しかし、前の会社でやりがいを感じていた分、いざ家業に入ってみると、気付くこと、感じることが多々あったという。また、改めて家業の魅力や家業で自分がしてみたいことについて考える機会を持てずにいた。更に、前職で共に働いていた同期が次々と管理職になり、キャリアを積み、いきいきと働く様子を見て、家業に戻るという決断が本当に正しかったのか、後悔することも次第に多くなった。そんな態度が仕事にも出ていたことが家族に見透かされ、衝突が度々起こった。家業に入って2~3年は本当に辛い日々だったと話す。
大学院入学と事業承継。覚悟を決め、経営の『真価』と『進化』を問う。

家業に入ってから後ろ向きの日々が続いていた中で、食事に行く車中でふと父親から視点を変えてみたらどうかとグロービス経営大学院を勧められた。半信半疑で体験クラスに参加してみると、様々な職種の人の多様な考え方に触れることができ、それが楽しいと感じた。
そして、単科生として1科目の受講を開始させた。最初に受講したのは、クリティカル・シンキング。ビジネスパーソンの基礎となるロジカルな思考法を訓練する。この授業を通じて、徐々に自身を客観的に見つめなおせるようになった。更に他の科目の受講を進めていく中で、「なぜやるのか?」という問いを自分の仕事や生き方にも向けることが多くなった。興味があることを深堀していく中で、大学院に入学しなければ受講できない『ファミリービジネス』という科目に興味を持った。その時、やはり自分の根本的な興味は事業承継にあるのだと確信できた。

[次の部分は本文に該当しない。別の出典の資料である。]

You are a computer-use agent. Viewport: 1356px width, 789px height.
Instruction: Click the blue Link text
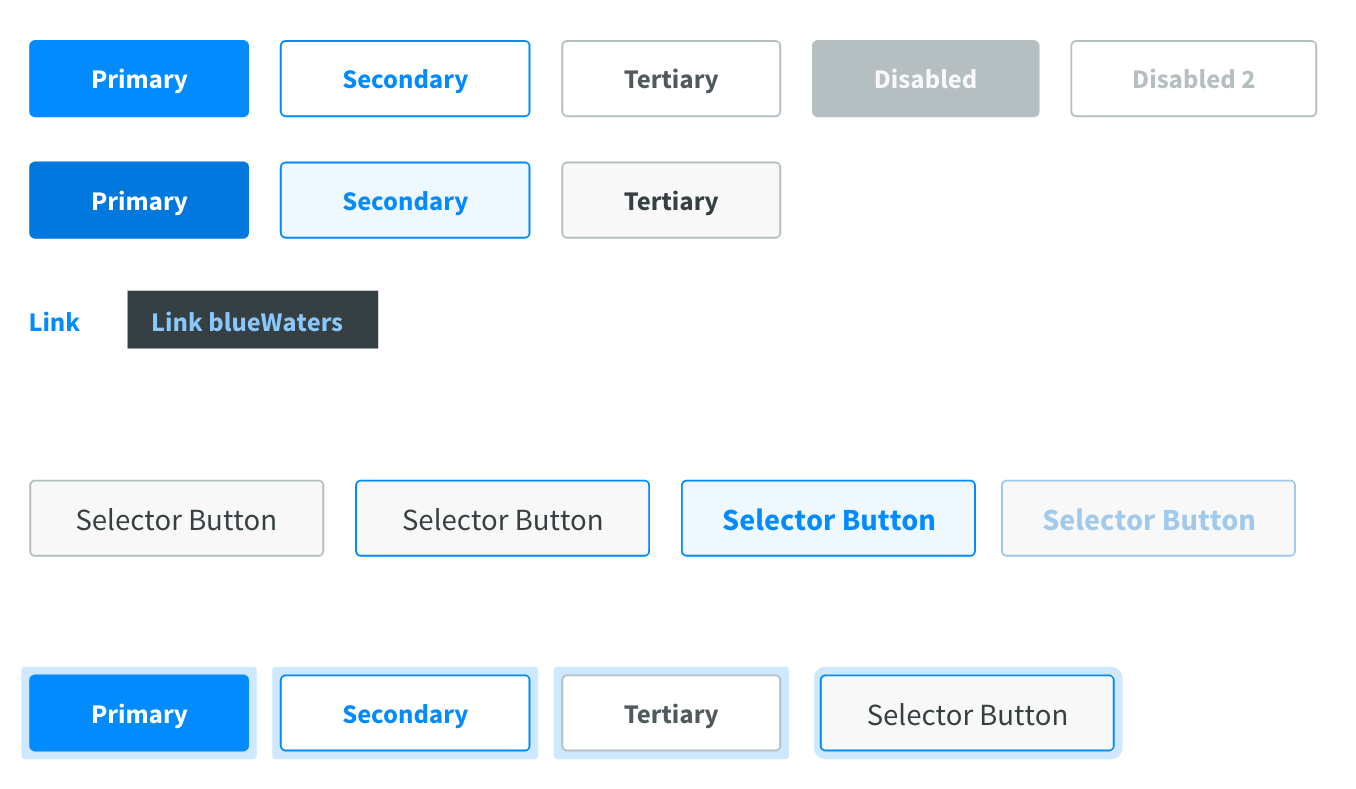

経営を学ぶために大学院への受験を決意すると同時に、家業に対する思いが、「覚悟」へと変わった。出願に必要だった推薦状を父親に依頼したのも、覚悟の表れだった。しかし、内容はいまだに諸藤さんも全く知らないという。
(注意)2019年8月現在では、グロービス経営大学院の受験の際の推薦状は任意となっています。

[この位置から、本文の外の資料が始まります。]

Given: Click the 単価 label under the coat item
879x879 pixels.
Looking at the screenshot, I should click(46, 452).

「色々ありましたが、経営者として父親を尊敬しています。弊社には父の名前(株式会社もろふじ 代表取締役社長 諸藤三富)を文字って、三富(さんとみ)経営という方針があります。社員、お客様、そしてお取引様の三者がこれからも富めるようにしていくという考え方です。三者がこれからも富んでいけるように、呉服という伝統的な事業を基軸として、商材、商材の扱い方、会社の制度を進化させています。」
そして、諸藤さんから尊敬する経営者として、もう一人の名前が挙がった。
「88歳の今でも現役でバリバリ働く祖母を尊敬しています。祖母は創業期からずっと祖父を支えながら、お客様に誰よりも近い存在として、お客様から絶対的な信頼を得ています。お客様からの信頼こそが、会社の真の価値だといつも教えられます。」
父からの『進化』と祖母からの『真価』。
諸藤さんは今日も、経営について学んだことを実践しながら、自身に家業の”シンカ”を問い、新たな未来を描いている。